PEBBLE BEACH, Calif. -- Insulted, maligned and desperately in need of a drink, the 12th hole finally yielded a touch of the historic Sunday afternoon.

12 At A Glance
Avg. 3.349
Rank 4
Eagles 0
Birdies 2
Pars 38
Bogeys 22
Doubles 1
Others 0

After a number of his fellow competitors had slammed the 12th hole, Tiger Woods got to the magic 10-under-par number at the 202-yard par-3.

He did it with one of only two birdies on the hole all day and one of only 16 there all week.

The hole had dished out its share of punishment and absorbed its share of verbal abuse throughout the week. Though only the eighth-hardest hole on the golf course statistically, it extracted 151 bogeys (and 10 scores higher than that) while giving up just 16 birdies.

And it soon became the poster child for the hard, fast, unforgiving U.S. Open-style greens. The players took out their venom on its condition.

"The 12th green could not be any more dead," said John Huston after Saturday's third round. "It's just completely brown all the way around. Hopefully, that's not what they intended."

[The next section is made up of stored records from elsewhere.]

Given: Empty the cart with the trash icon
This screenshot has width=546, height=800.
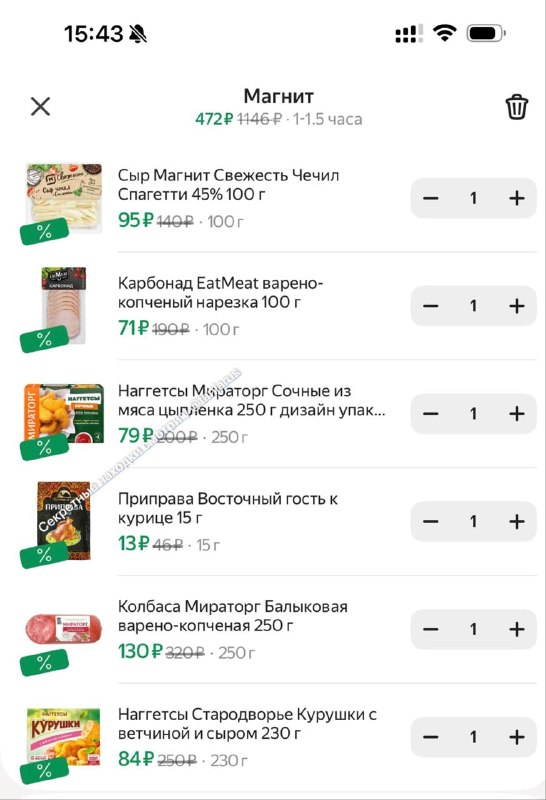Looking at the screenshot, I should tap(516, 107).
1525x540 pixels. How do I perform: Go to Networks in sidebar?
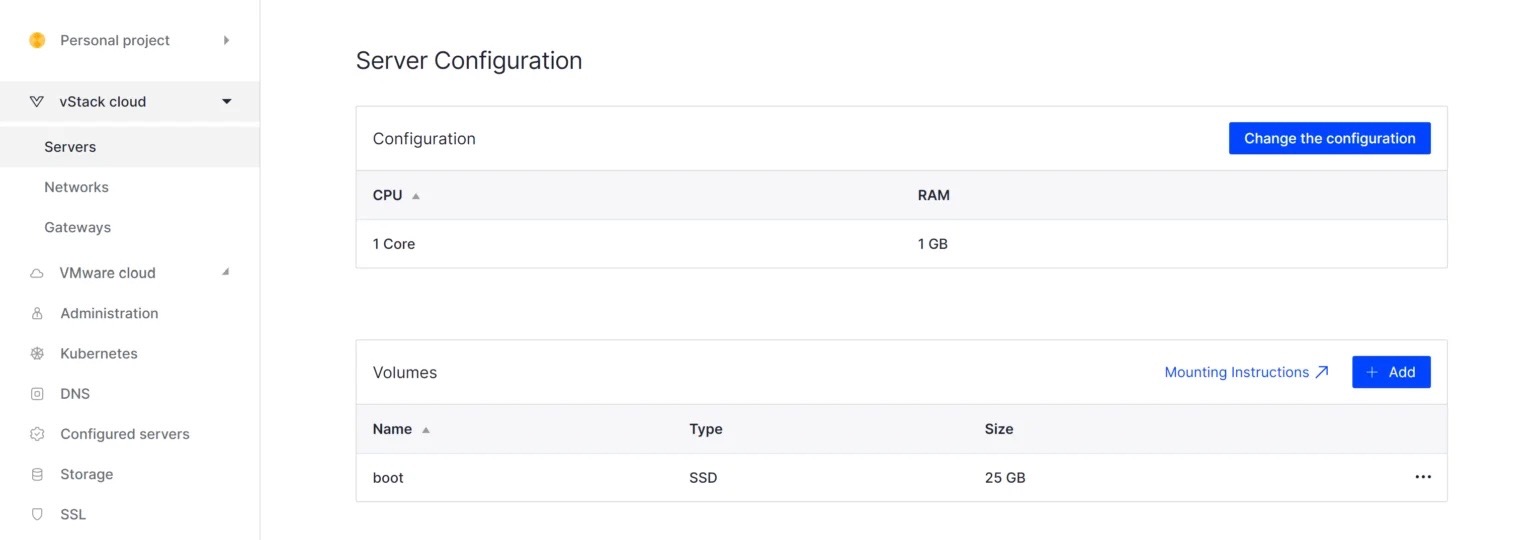76,187
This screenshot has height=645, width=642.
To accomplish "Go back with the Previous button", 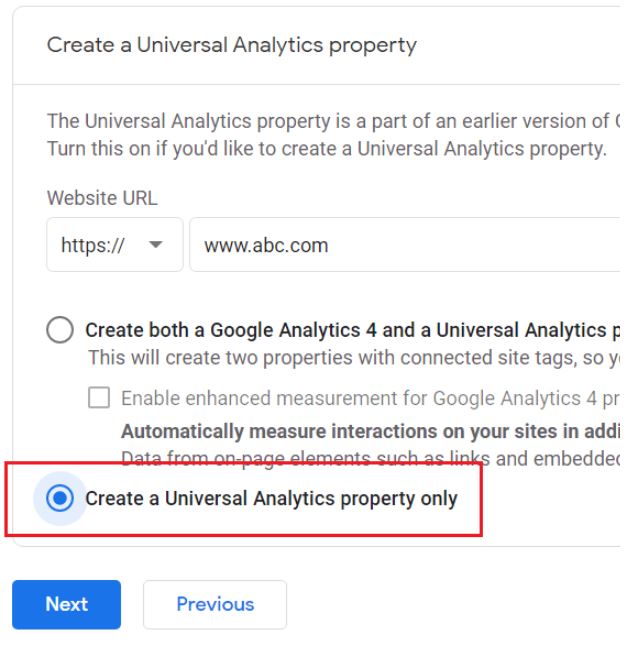I will pos(215,604).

"I don't know if it's going to survive," said Rocco Mediate. "It's, like, purple now, it's so hard."

Woods didn't seem mind -- at least not on Sunday. He simply hit his tee shot on the green and holed a 20-foot putt, getting to 10-under. Two holes later, he was 12-under.

And No. 12 had the last laugh. It will live forever in the "Greatest Moments in U.S. Open History" videos. Even if it's purple.